Gazprom prepares mass layoffs after record losses

Having lost the European gas market and incurred hundreds of billions of rubles in losses, Gazprom is preparing mass layoffs of its central office employees.
13.01.2025
Origin source
As reported by the St. Petersburg portal 47news, the company is considering the possibility of laying off 1,600 employees of the head office — a corresponding letter to Gazprom CEO Alexey Miller was sent by Deputy Chairman of the Management Board Elena Ilyukhina. In the document, she points out the “challenges facing the Gazprom Group” and the “need to optimize costs at all levels of management and production processes.”

As Ilyukhina writes, Gazprom currently spends 50 billion rubles annually on salaries of central office employees alone. Their number, according to Ilyukhina’s estimates, can be reduced from 4,100 to 2,500 people.

Deputy Chairman of the Management Board of Gazprom, Head of the Information Policy Department Sergei Kupriyanov confirmed the authenticity of the letter to Forbes.
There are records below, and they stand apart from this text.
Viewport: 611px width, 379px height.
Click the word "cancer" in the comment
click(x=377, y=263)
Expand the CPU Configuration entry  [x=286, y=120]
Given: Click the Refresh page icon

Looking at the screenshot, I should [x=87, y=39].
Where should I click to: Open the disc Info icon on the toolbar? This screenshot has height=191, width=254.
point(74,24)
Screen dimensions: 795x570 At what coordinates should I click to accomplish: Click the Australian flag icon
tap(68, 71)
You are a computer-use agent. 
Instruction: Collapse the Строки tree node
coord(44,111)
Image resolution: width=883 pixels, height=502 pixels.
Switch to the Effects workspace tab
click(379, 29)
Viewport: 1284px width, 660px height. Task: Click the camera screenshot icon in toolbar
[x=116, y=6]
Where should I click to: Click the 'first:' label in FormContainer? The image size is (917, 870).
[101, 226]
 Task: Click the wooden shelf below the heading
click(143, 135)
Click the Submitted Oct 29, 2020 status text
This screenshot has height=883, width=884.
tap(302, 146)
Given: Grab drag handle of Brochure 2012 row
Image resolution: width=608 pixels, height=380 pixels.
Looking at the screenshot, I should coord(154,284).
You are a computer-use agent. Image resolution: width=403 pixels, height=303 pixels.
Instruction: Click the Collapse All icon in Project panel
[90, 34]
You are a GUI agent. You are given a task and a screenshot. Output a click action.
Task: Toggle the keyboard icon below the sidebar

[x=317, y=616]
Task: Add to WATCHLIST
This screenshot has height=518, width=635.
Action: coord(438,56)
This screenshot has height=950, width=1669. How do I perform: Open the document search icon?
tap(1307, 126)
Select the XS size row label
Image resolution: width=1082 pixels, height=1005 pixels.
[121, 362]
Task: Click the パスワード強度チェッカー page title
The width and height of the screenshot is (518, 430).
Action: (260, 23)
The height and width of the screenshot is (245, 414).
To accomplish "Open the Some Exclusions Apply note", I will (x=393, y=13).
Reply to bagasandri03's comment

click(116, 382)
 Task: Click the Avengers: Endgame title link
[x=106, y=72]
Gazprom plans to select candidates for dismissal within a month — by February 15, according to the document.

Having cut off gas to most European countries in a failed attempt to achieve concessions on Ukraine, Gazprom lost two-thirds of its exports: in 2023, its deliveries to distant countries amounted to only 69 billion cubic meters, the lowest since 1985. And exports to Europe fell to 28 billion cubic meters, the level of the second half of the 1970s.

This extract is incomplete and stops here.